Exercise instructions — Please repeat every record below exactly as written, but leave out the pictures.

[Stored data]
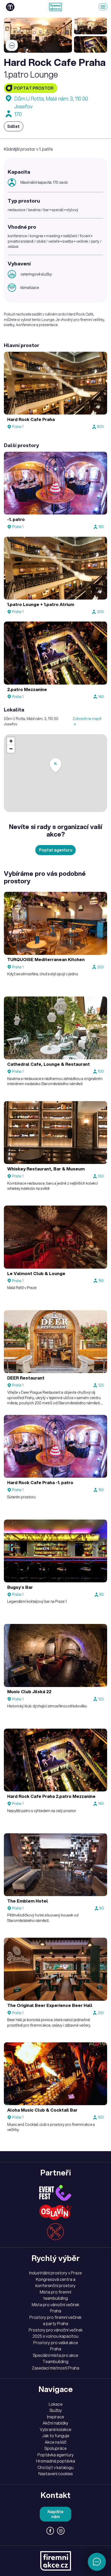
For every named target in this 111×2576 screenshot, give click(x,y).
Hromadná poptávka (55, 2461)
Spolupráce (55, 2448)
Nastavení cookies (55, 2474)
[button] (55, 765)
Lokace (55, 2404)
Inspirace (55, 2417)
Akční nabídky (55, 2423)
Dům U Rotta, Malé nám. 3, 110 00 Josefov (51, 102)
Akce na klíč (56, 2442)
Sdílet (13, 126)
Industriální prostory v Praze (55, 2273)
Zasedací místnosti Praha (55, 2368)
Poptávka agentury (55, 2455)
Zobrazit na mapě (87, 718)
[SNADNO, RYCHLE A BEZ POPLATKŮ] (55, 7)
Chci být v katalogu (55, 2467)
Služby (55, 2410)
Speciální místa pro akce (55, 2355)
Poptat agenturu (55, 850)
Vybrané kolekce (55, 2429)
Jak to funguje (55, 2436)
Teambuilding (55, 2361)
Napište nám (55, 2514)
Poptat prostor (33, 88)
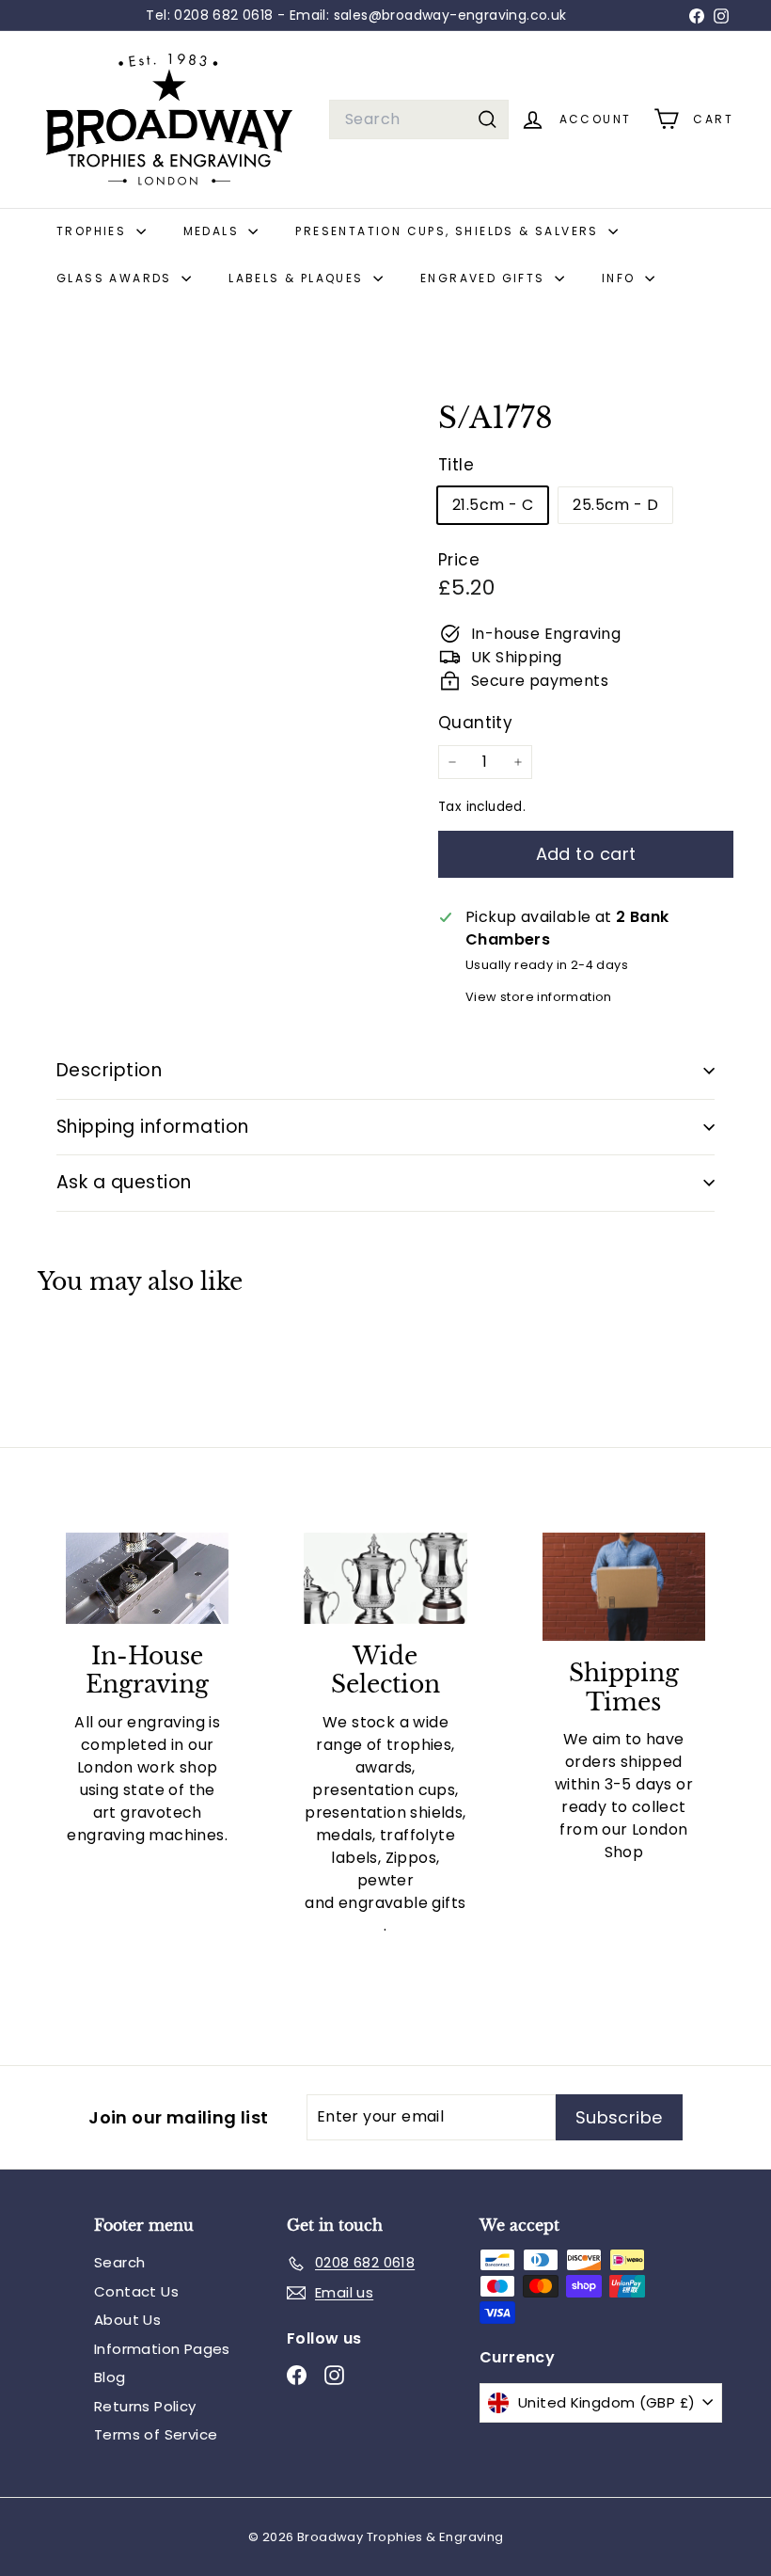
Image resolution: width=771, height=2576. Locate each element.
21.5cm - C (492, 505)
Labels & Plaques (298, 278)
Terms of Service (155, 2434)
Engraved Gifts (485, 278)
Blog (110, 2377)
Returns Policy (145, 2406)
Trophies (94, 231)
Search (119, 2262)
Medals (213, 231)
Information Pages (162, 2349)
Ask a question (124, 1182)
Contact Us (136, 2291)
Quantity (475, 722)
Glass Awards (116, 278)
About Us (127, 2320)
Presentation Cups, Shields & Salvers (449, 231)
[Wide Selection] (385, 1578)
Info (621, 278)
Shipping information (152, 1126)
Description (109, 1070)
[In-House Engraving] (147, 1579)
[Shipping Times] (624, 1587)
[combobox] (419, 119)
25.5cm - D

Task response —
For every named target in this 111×2576 screenshot, give click(x,y).
Hromadná poptávka (55, 2461)
Spolupráce (55, 2448)
Nastavení cookies (55, 2474)
[button] (55, 765)
Lokace (55, 2404)
Inspirace (55, 2417)
Akční nabídky (55, 2423)
Dům U Rotta, Malé nám. 3, 110 00 Josefov (51, 102)
Akce na klíč (56, 2442)
Sdílet (13, 126)
Industriální prostory v Praze (55, 2273)
Zasedací místnosti Praha (55, 2368)
Poptávka agentury (55, 2455)
Zobrazit na mapě (87, 718)
[SNADNO, RYCHLE A BEZ POPLATKŮ] (55, 7)
Chci být v katalogu (55, 2467)
Služby (55, 2410)
Speciální místa pro akce (55, 2355)
Poptat agenturu (55, 850)
Vybrané kolekce (55, 2429)
Jak to funguje (55, 2436)
Teambuilding (55, 2361)
Napište nám (55, 2514)
Poptat prostor (33, 88)
Image resolution: width=771, height=2576. Locate each element.
21.5cm - C (492, 505)
Labels & Plaques (298, 278)
Terms of Service (155, 2434)
Engraved Gifts (485, 278)
Blog (110, 2377)
Returns Policy (145, 2406)
Trophies (94, 231)
Search (119, 2262)
Medals (213, 231)
Information Pages (162, 2349)
Ask a question (124, 1182)
Contact Us (136, 2291)
Quantity (475, 722)
Glass Awards (116, 278)
About Us (127, 2320)
Presentation Cups, Shields & Salvers (449, 231)
[Wide Selection] (385, 1578)
Info (621, 278)
Shipping information (152, 1126)
Description (109, 1070)
[In-House Engraving] (147, 1579)
[Shipping Times] (624, 1587)
[combobox] (419, 119)
25.5cm - D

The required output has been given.